[Stored data entries]

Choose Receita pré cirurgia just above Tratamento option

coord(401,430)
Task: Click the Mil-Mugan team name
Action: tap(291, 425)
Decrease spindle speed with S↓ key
==
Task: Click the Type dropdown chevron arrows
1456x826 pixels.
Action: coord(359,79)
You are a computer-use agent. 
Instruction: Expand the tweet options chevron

> WHAT THIS TASK INVOLVES
Going back over the entries above, copy word for word every line from the one that has "1456x826 pixels." on through the one that has "Instruction: Expand the tweet options chevron".

> SOLUTION FOR THIS TASK
1456x826 pixels.
Action: coord(359,79)
You are a computer-use agent. 
Instruction: Expand the tweet options chevron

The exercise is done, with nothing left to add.